Referral Notes:

  • Clinical research depends on manual data collection and analysis, which is often laborious, time consuming, and inefficient.
  • Neuro DataHub is an AI-driven organizational model designed by NYU Langone’s medical IT department to provide specialized data services for neurosurgical research.
  • The model could be replicated for any clinical research or quality improvement program seeking to improve data accessibility and research capabilities.

Clinical research and quality improvement often requires the manual extraction of data from electronic medical records (EMRs), which is a slow, inefficient, and laborious process.

Furthermore, as neurosurgical practices are increasingly being integrated into large health systems, research efforts may be hindered by difficulties accessing data in centralized EMR systems.

To solve this problem, researchers and medical IT specialists from NYU Langone Health came together to develop a new artificial intelligence (AI)-backed service model, called Neuro DataHub, designed to democratize access to centralized data for neurosurgical research. The model was published in Neurosurgery Practice in December 2025.

“Neuro DataHub represents a paradigm shift in how neurosurgeons access institutional data and data-related services.”

Eric K. Oermann, MD

“The deployment of Neuro DataHub represents a paradigm shift in how neurosurgeons access institutional data and data-related services,” says neurosurgeon Eric K. Oermann, MD, who developed the model in collaboration with John G. Golfinos, MD, chair of the Department of Neurosurgery, and members of NYU Langone’s medical center information technology (MCIT) team, led by Nader Mherabi.

Democratizing Access to Centralized Data

“Datacores” are typically centralized services within IT departments used to provision data resources for the institution.

While datacores help to aggregate and provide access to data across large medical centers, Dr. Oermann explains that, from a neurosurgical standpoint, personnel often lack domain expertise and medical knowledge. This poses a barrier to interfacing with clinicians for clinical research and quality improvement applications.

In contrast to the datacore model, MCIT has implemented a federated model of data access. Rather than relying on a single centralized team, this model is built around specialized data hubs—groups with expertise in accessing and processing domain-specific clinical data.

To further support the neurosurgery department, Dr. Oermann, Alex Low—NYU Langone’s director of research data hubs—and colleagues in MCIT came up with an idea: hire an expert computer scientist and teach them the “language” of neurosurgery.

Xu Han, MS, who joined NYU Langone in 2024 and currently lead’s the Machine Learning Engineering team, helped found the Neuro DataHub and served as an initial bridge between the Department of Neurosurgery and MCIT. With deep expertise in how to engineer, tune, and deploy AI tools to search the centralized data bank, she can deliver fast and efficient responses to neurosurgery-specific questions.

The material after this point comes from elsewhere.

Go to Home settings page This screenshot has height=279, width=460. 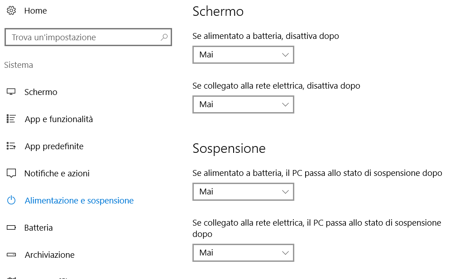(35, 10)
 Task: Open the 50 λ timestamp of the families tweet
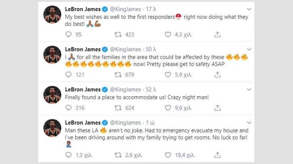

“Our goal for this IT service is to remove key difficulties and barriers to clinical research,” Han explains. “We focus on addressing unique and specific neurosurgery-related questions.”

Neuro DataHub Workflow

The current Neuro DataHub service consists of one data engineer—initially Xu Han, now Qing Wen—working full-time and one clinical research coordinator working part-time. According to Dr. Oermann, the estimated cost of operating Neuro DataHub is $150,000 per year, consisting of predominantly salary and the associated time costs, not including the shared costs of maintaining NYU Langone’s enterprise Data Resources.

“This model could serve as a template for any clinical research program seeking to improve data accessibility and research capabilities.”

At its inception, no additional upfront costs were required since the service is based on already existing infrastructure, such as Epic, with hosted large language models. As the workflow queries data directly from local sources, no special licenses of permission are required.

“Data access and engineering resources are a fundamental service provided by the participating department to faculty members at cost,” explains Dr. Oermann.

The workflow was designed to emphasize the delivery of tailored data services to requesting faculty members. It consists of three primary phases: request submission, verification, and data delivery.

The Neuro DataHub workflow: (1) Request submission through either monthly meetings or an asynchronous ticketing system; (2) IRB verification; and (3) final data delivery by the engineering team. Source: NYU Langone Health

In the first year of operation, Neuro DataHub received a total of 39 data requests (~2.6 per month). Three of these requests were considered “basic,” meaning the information was stored in the columns of tables and therefore easily extracted. Twenty-two were complex, requiring careful querying of operative notes, and an additional 14 required natural language processing (NLP) to further clean and organize the data.

Overall, two complex requests included visualization services, and one NLP request included database creation. The average complete turnaround time across all requests was 36.5 days.

“Our workflow represents a shift from centralized to department-level data services, providing specialized support for neurosurgical research,” says Dr. Oermann.

Broader Research Applications

Beyond neurosurgical research, Dr. Oermann believes that Neuro DataHub could be replicated across organizations, where specialized departmental data hubs serve as intermediaries between datacores and clinical departments.

“This model could serve as a template for any clinical research program seeking to improve data accessibility and research capabilities,” Dr. Oermann says.